*Dataset records*:
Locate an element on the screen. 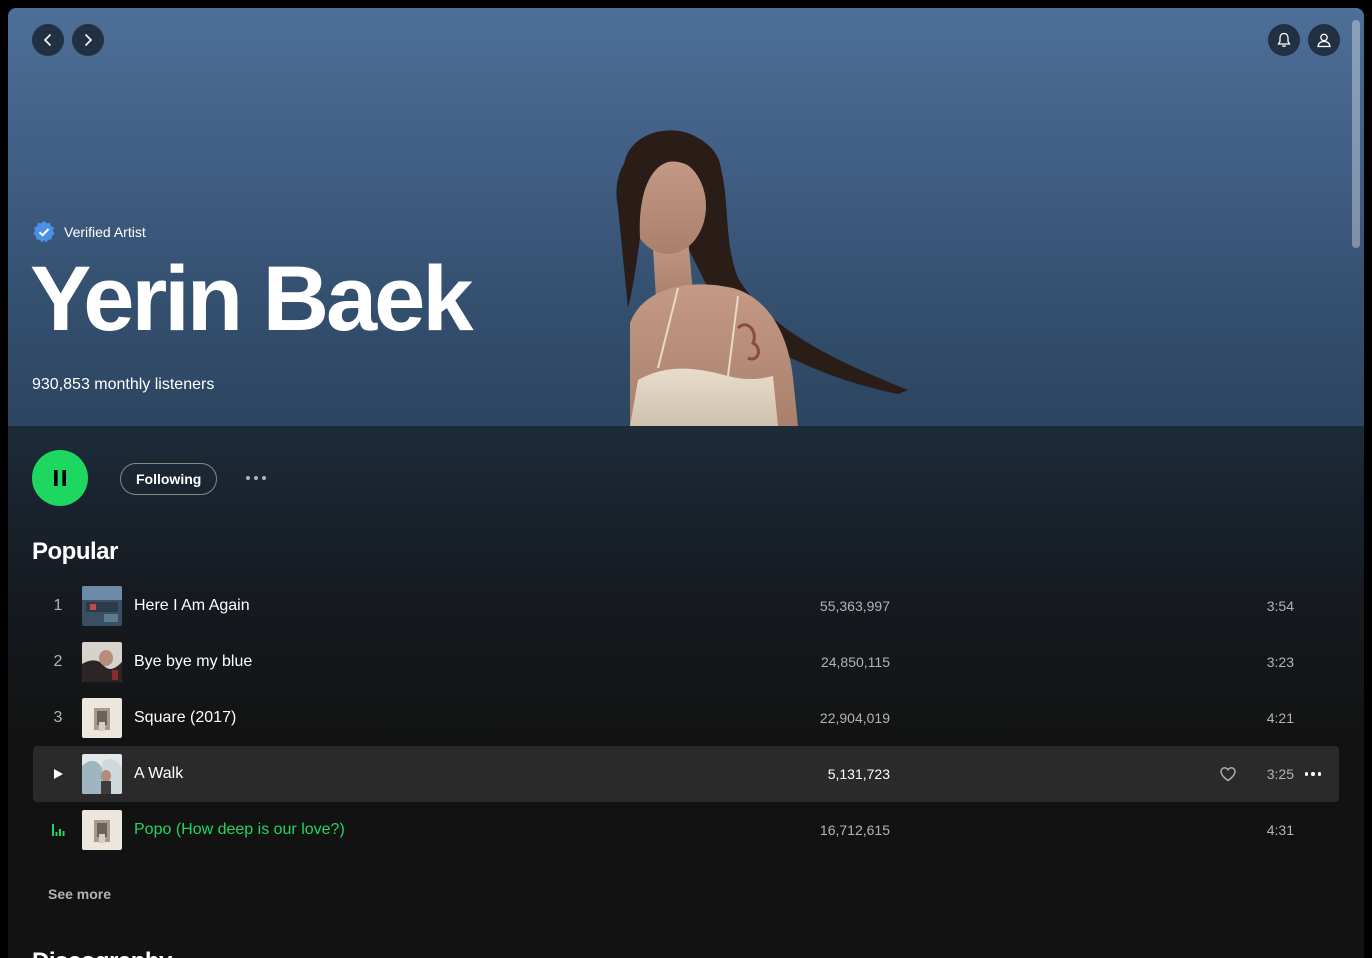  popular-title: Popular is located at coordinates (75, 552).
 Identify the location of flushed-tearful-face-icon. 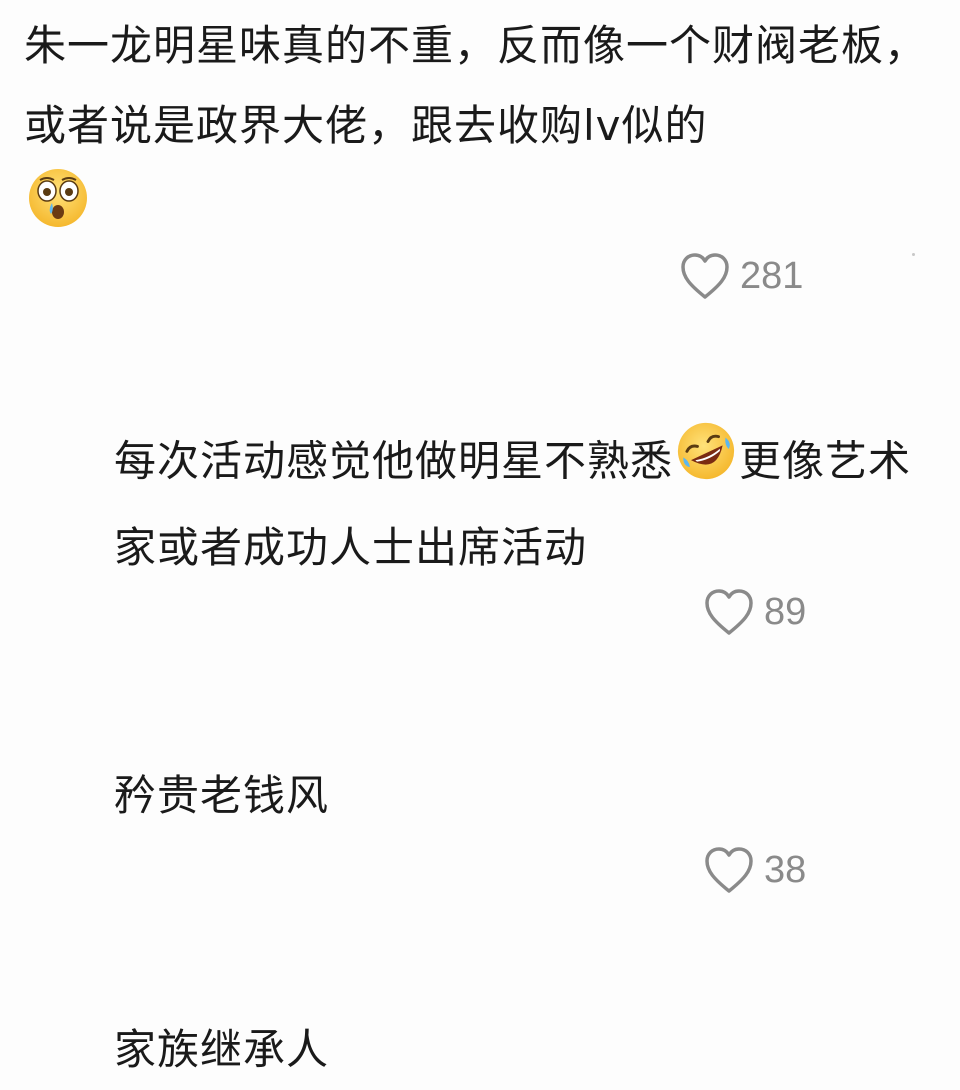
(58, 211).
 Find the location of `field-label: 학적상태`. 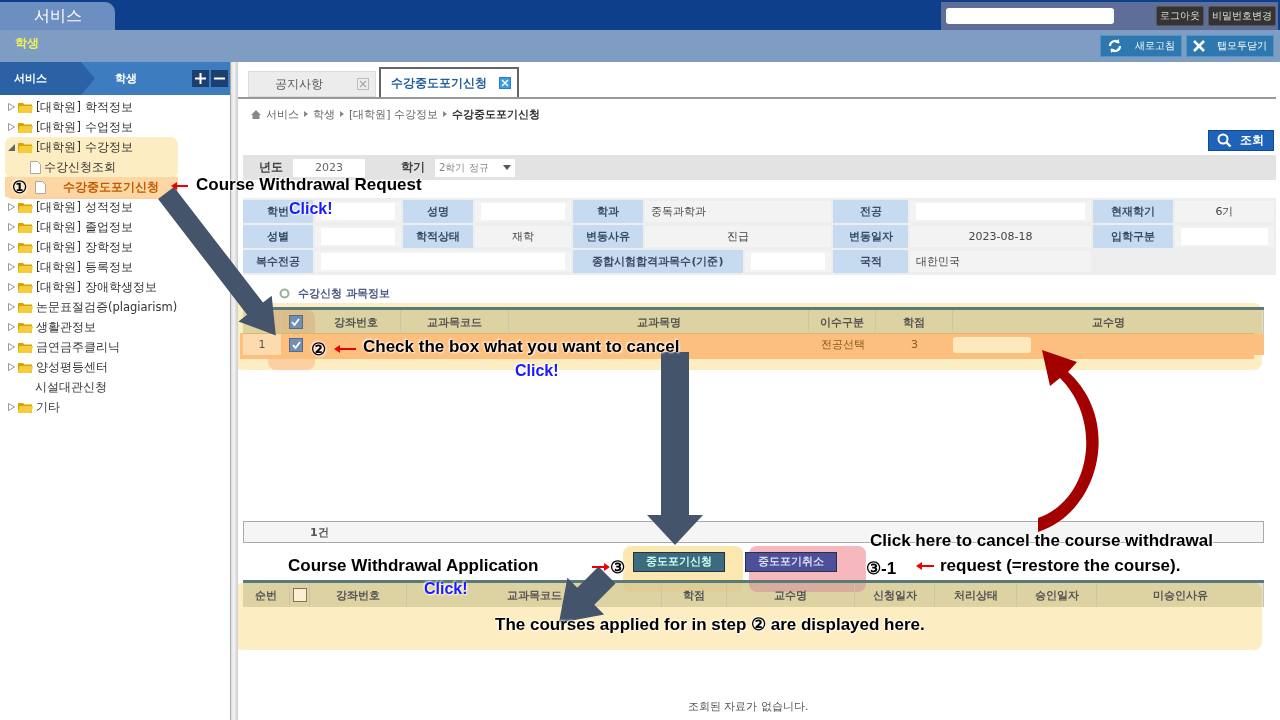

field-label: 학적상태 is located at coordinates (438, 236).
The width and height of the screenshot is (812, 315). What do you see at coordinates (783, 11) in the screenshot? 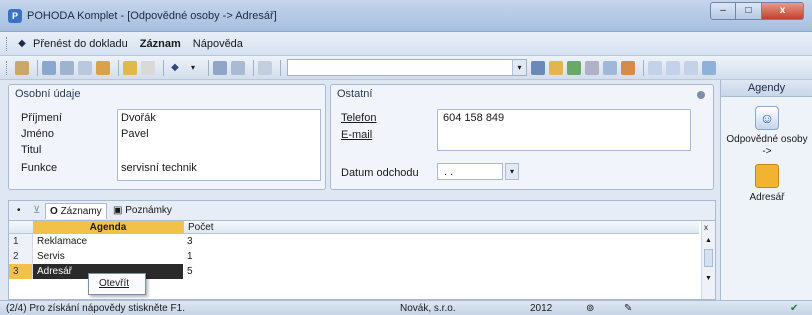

*To do*: Write out the records word for word, beginning with the line that contains "Find the location" and continuing through the end of the records. Leave the pictures out of your answer.

*Response to this task*:
 Find the location of `field-label: 학적상태`. 

field-label: 학적상태 is located at coordinates (438, 236).
The width and height of the screenshot is (812, 315). What do you see at coordinates (783, 11) in the screenshot? 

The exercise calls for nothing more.